Read the Manual: cd

One of the few Unix tools that actually follows the Unix philosophy! Mostly, anyway.

People interested in learning how the command lines tools on their computer work.

This week’s Read the Manual entry is late because yesterday I wrote up my thoughts on programming language pedagogy instead. Today’s subject is the trusty cd command. How much can there be to changing directories? Not a lot, but there are still some interesting things to learn here!

There are, gloriously, zero flags for the command… if, like me, you use fish. It takes a single argument: cd [DIRECTORY]. The main interesting thing is that fish ships a wrapper function around the builtin cd” which lets you use cd - to go to the previous directory.

(As an aside: I often don’t even bother with typing cd, because in fish, you don’t have to. You just type a valid directory name and fish moves the current directory there. This is one of those things that I have still not fully internalized, though, even 5 years along!)

So about that built-in — finding the man page is a bit of an adventure in digging. If you man cd in any built-in shell on macOS, e.g. zsh, you will get the man page for BUILTIN(1) and an instruction to See the built-in command description in the appropriate shell manual page.” The obvious next move is man zsh or man bash and searching for cd. That doesn’t help in the case of zsh, because its docs are (reasonably!) broken up into other man pages; you actually need to do man zshbuiltins. It does work from man bash, though.

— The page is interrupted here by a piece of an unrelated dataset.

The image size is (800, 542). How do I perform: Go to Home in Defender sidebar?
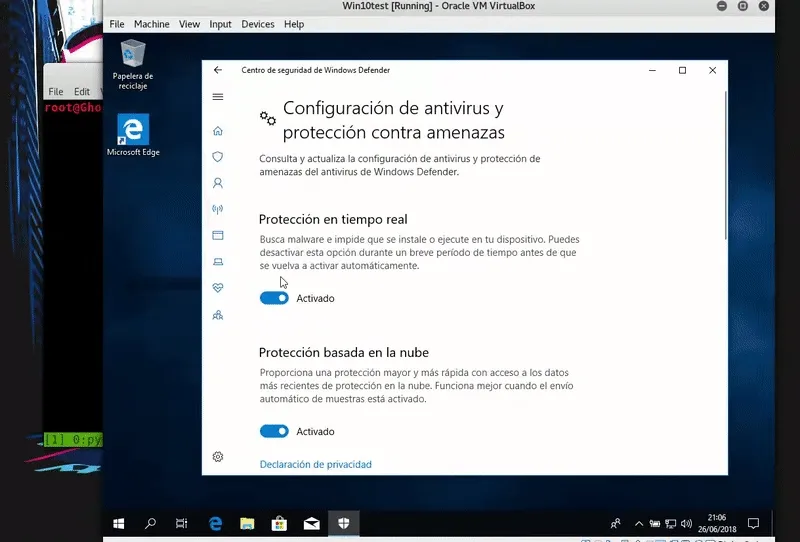tap(218, 131)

In bash, there are two options: -P to use the physical” directory structure and not to follow symlinks, -L to force symlinks to be followed. It also gets configuration from the CDPATH variable, which changes how cd searches” for non-absolute paths.

In zsh, there are two additional options, -q for quiet, which skips calling functions zsh lets you use for printing output when you change directories, and -s for refusing to navigate if the path includes symlinks. There are also two additional forms you can call in zsh:

  1. You can pass two values, like cd <old> <new>, to replace <old> with <new> in the current directory name, e.g. if I were in ~/dev/chriskrycho/some-nested-path and typed cd chriskrycho rust-lang, it would try to go to ~/dev/rust-lang/some-nested-path. Cool? 🤷🏻‍♂️

  2. You can pass +n or -n where n is a number and move through your directory history by n entries. I actually missed this a bit in fish early on, but fish gives the cdh command and I actually find that more useful, because remembering exact directory history is hard!

And that’s pretty much it. zsh also supports some other shenanigans using shell variables, but since I am a fish user, I… really don’t care. 😅

By far the most useful thing I learned today was how to read the manual entries for built-ins. The most useful thing I learned from the man page itself is that if you just do cd, with no argument at all, it goes to HOME. Instead of typing cd ~, you can just skip the extra characters and the extra dance with the Shift key. Neat!